Molecular Pathogenesis of Sarcopenia: Regulatory Networks Involving MicroRNAs in Age-Related Skeletal Muscle Decline.

Abstract

Sarcopenia is the progressive loss of skeletal muscle mass, strength, and function, significantly contributing to frailty, disability, and mortality in aging populations. As life expectancy rises, sarcopenia presents a growing public health challenge, increasing healthcare costs, and diminishing quality of life. Despite its prevalence, sarcopenia is often underdiagnosed due to limitations in current diagnostic tools, including the lack of standardized cut-off values and reliance on physical performance tests. The causes of sarcopenia are multifactorial, involving oxidative stress, chronic inflammation, mitochondrial dysfunction, satellite cell depletion, and impaired angiogenesis. Recent research highlights the role of microRNAs (miRs) in regulating these molecular pathways. miRs influence muscle homeostasis by modulating gene expression related to muscle atrophy, apoptosis, inflammation, and insulin resistance. While non-pharmacological interventions such as resistance training and blood flow restriction therapy remain the primary treatment strategies, their effectiveness is often limited in older adults with reduced muscle regenerative capacity.

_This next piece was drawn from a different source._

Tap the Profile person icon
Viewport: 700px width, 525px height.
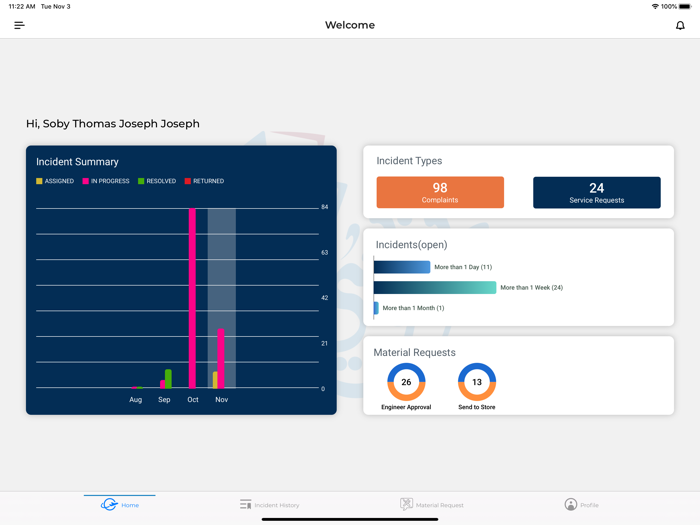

The identification of miRs as biomarkers could enhance early diagnosis and enable more personalized treatment approaches. However, further research is required to validate their clinical utility and therapeutic potential. This review comprehensively analyses the molecular mechanisms underlying sarcopenia, current diagnostic challenges, and emerging miR-based strategies that could transform its management. Future efforts should focus on integrating these molecular insights into clinical practice to improve early detection and intervention strategies.